──────── Excerpt to read ────────

Nader predicted in an interview on MSNBC’s “Hardball” that Bloomberg would join the race and would immediately start out with the support of at least 15 percent of voters.
“He’s running,” Nader told MSNBC’s Chris Matthews, but he said Bloomberg, a billionaire media magnate, probably wouldn’t announce for several months because “when you have that kind of money, you can start late.”
But even for a candidate as well-financed as Bloomberg — whose personal fortune has been estimated at more than $5 billion — ballot eligibility rules and the difficulty of qualifying for debates can make it almost impossible to gain traction, said Nader, who knows firsthand about the legal and political obstacles faced by third-party candidates.
“We’ve got a two-party elected dictatorship,” Nader said. “They’ve got the whole thing stacked in one state after another.”
Bloomberg could open up the system
At first blush, Nader said, Bloomberg looks pretty good, marrying traditional Democratic positions with hard-headed Republican-style problem-solving.
“I think he’s offering a case-by-case judgment,” Nader said. “That’s the one thing about Bloomberg I like. He doesn’t prejudge everything ideologically. He’s very problem-oriented. Post-Katrina I don’t think would have happened if he was in charge.”
But Bloomberg isn’t sensitive enough to free speech and economic justice, said Nader, who said that if no candidate emerged to address his progressive, labor-first ideals, he would jump into the race himself. He said he would make a decision “in the fall.”

──────── Data for analysis ────────

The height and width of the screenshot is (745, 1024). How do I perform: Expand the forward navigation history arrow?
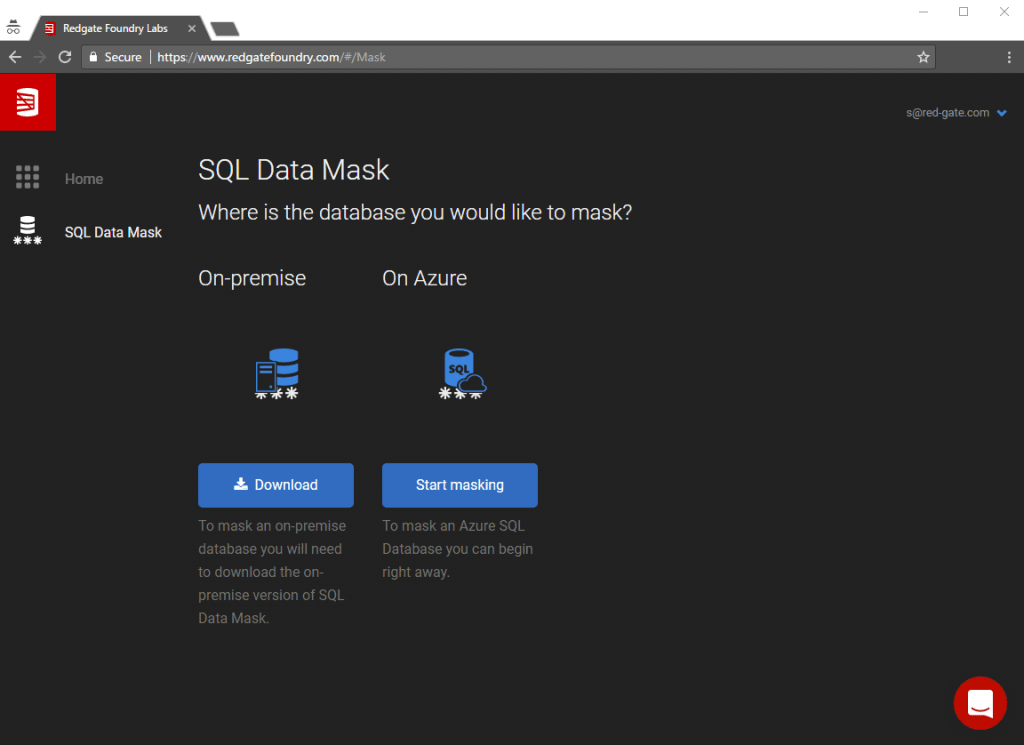(38, 57)
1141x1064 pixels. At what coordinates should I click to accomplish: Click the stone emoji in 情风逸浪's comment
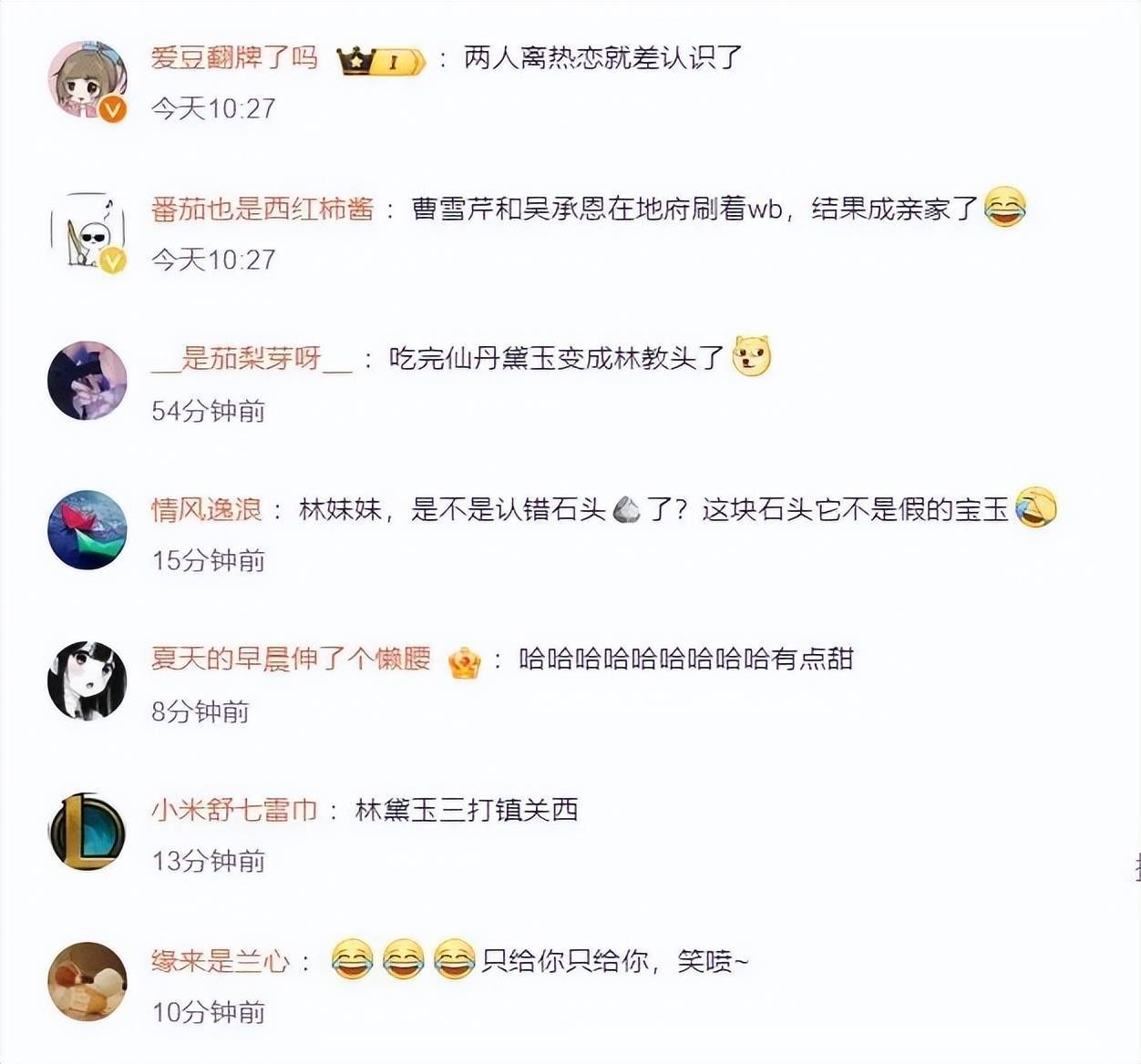[627, 509]
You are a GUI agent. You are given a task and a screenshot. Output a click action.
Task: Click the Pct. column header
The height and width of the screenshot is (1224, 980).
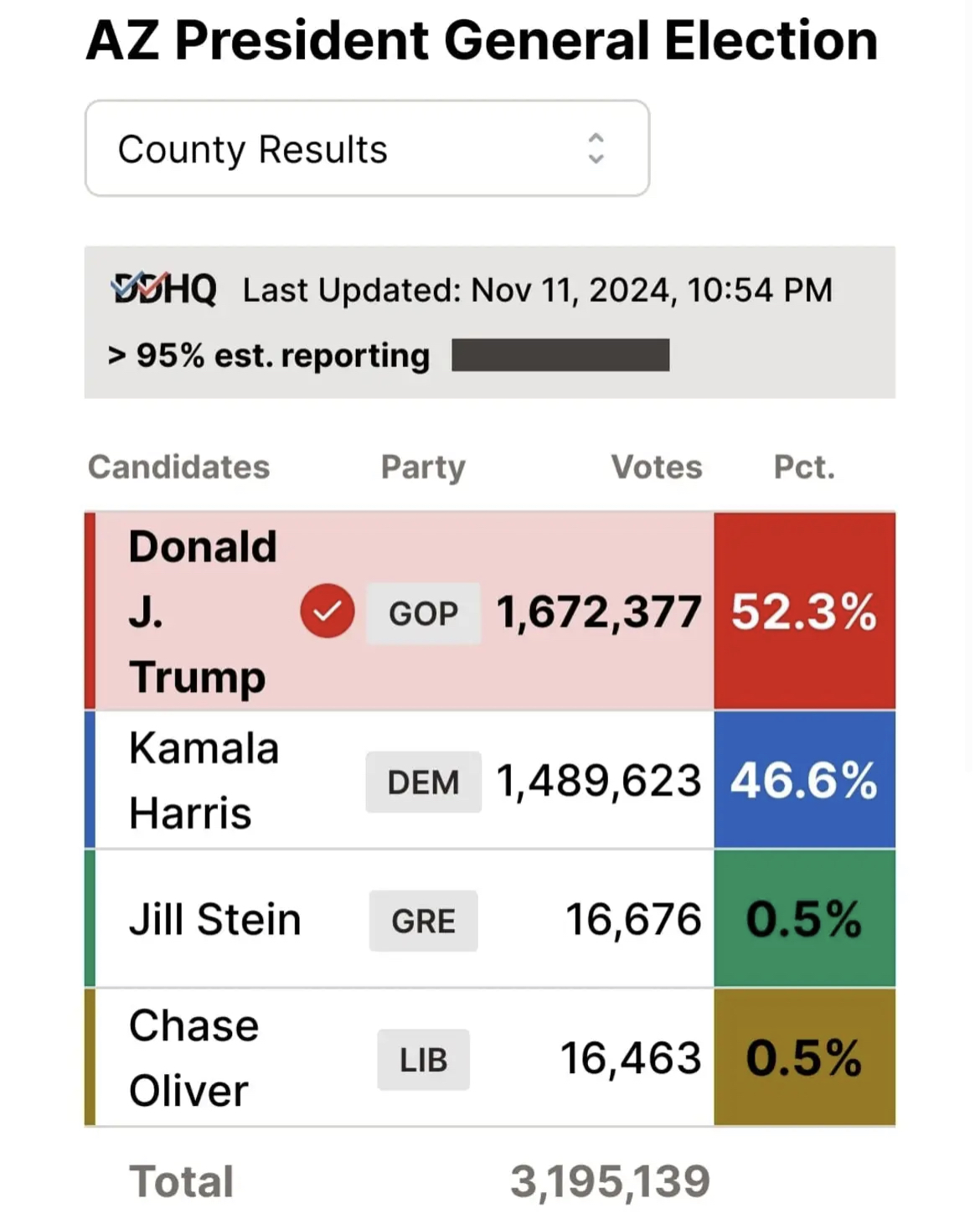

────────

= Problems to solve =
- A) In the Nader excerpt, what share of voters did Nader predict Bloomberg would have behind him right away?
- B) Transcribe the passage of the Nader excerpt starting at "But even for" and ending at "hard-headed Republican-style problem-solving.".

= Written answers =
- A) At least 15 percent of voters.

- B)
But even for a candidate as well-financed as Bloomberg — whose personal fortune has been estimated at more than $5 billion — ballot eligibility rules and the difficulty of qualifying for debates can make it almost impossible to gain traction, said Nader, who knows firsthand about the legal and political obstacles faced by third-party candidates.
“We’ve got a two-party elected dictatorship,” Nader said. “They’ve got the whole thing stacked in one state after another.”
Bloomberg could open up the system
At first blush, Nader said, Bloomberg looks pretty good, marrying traditional Democratic positions with hard-headed Republican-style problem-solving.